Selon le Seco, pour tous les motifs de libération énoncés à l’article 14 al. 1er, lettre a) LACI, il doit y avoir un lien de causalité entre absence de cotisation et empêchement d’exercer une activité salariée pendant plus de douze mois. La caisse n’approuvera la libération des conditions relatives à la période de cotisation que si l’assuré, pour l’un des motifs précités, se trouvait dans l’impossibilité d’exercer une activité salariée, même à temps partiel, ou qu’il n’était pas raisonnable d’exiger qu’il en exerçât une. Pour contrôler s’il existe un lien de causalité en l’absence de période de cotisation et l’empêchement d’exercer une activité soumise à cotisation, la caisse devra examiner au cas par cas si l’assuré était effectivement empêché de travailler et dans quelle mesure (circulaire IC 2003, B 128-129). Seul l’assuré qui suit une formation à plein temps peut en principe invoquer la libération des conditions relatives à la période de cotisation.

En l’espèce, la recourante, incapable de travailler à 70 %, a suivi d’octobre 2001 à février 2002, soit pendant cinq mois deux demi-journées de cours par semaine à la Volkshochschule de Stuttgart. Compte tenu de son degré d’invalidité, elle n’a pas à suivre une formation à plein temps. Toutefois, la durée de cette formation est à l’évidence insuffisante pour qu’elle puisse être mise au bénéfice de l’article 14 al. 1 lettre a) LACI. Les cours ponctuels suivis en août et septembre 2002 en Suisse par la recourante n’y changent rien, leur durée étant trop réduite.
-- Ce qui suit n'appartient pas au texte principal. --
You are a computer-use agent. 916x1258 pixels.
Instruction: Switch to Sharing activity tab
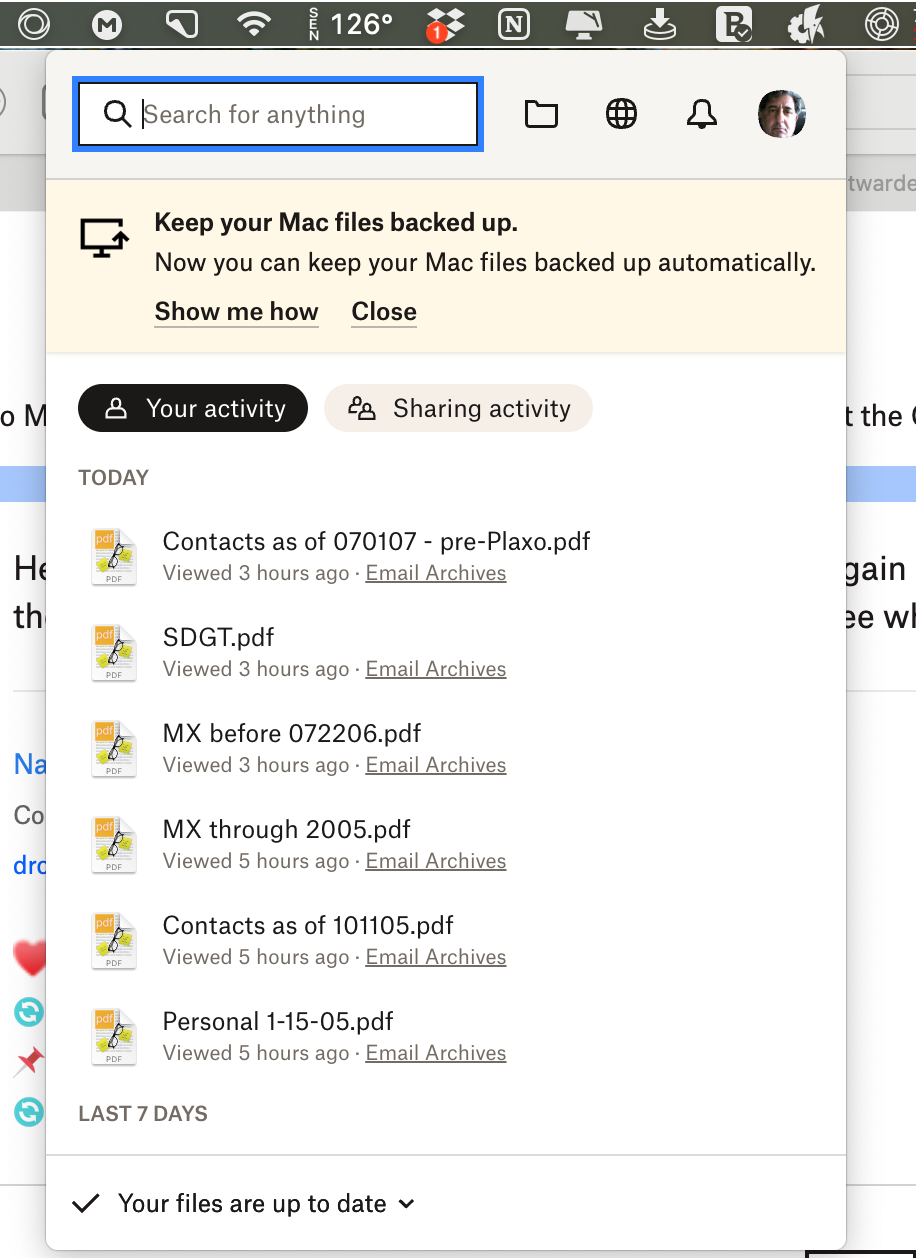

4.                                Vu ce qui précède, la recourante ne remplit ni les conditions relatives à la période de cotisation de l’article 13 LACI, ni celles relatives à la libération des conditions relatives à la période de cotisation de l’article 14 LACI, de sorte que son recours doit être rejeté et la décision entreprise confirmée.

 

Par ces motifs
le Tribunal administratif
arrête:

I.                                   Le recours est rejeté.

II.                                 La décision sur opposition du 8 avril 2004 de Jeuncomm, caisse d’assurance chômage de la société des Jeunes Commerçants, est confirmée.

III.                                Le présent arrêt est rendu sans frais.

jc/lm/Lausanne, le 2 juin 2005

 

                                                         La présidente:                                 

                                                                                                                 

 

Le présent arrêt est communiqué aux destinataires de l'avis d'envoi ci-joint.

 

La présente décision peut faire l'objet, dans les trente jours suivant sa communication, d'un recours au Tribunal fédéral des assurances, Schweizerhofquai 6, 6004 Lucerne. Le recours s'exerce par acte écrit, déposé en trois exemplaires, indiquant :

a)    quelle décision le recourant désire obtenir en lieu et place de la présente décision;

b)    pour quels motifs le recourant s'estime en droit d'obtenir cette autre décision;

c)    quels moyens de preuve le recourant invoque à l'appui de ses motifs.

La présente décision et l'enveloppe dans laquelle elle a été expédiée, ainsi que les pièces invoquées comme moyens de preuve, lorsqu'elles se trouvent en mains du recourant, seront jointes au recours.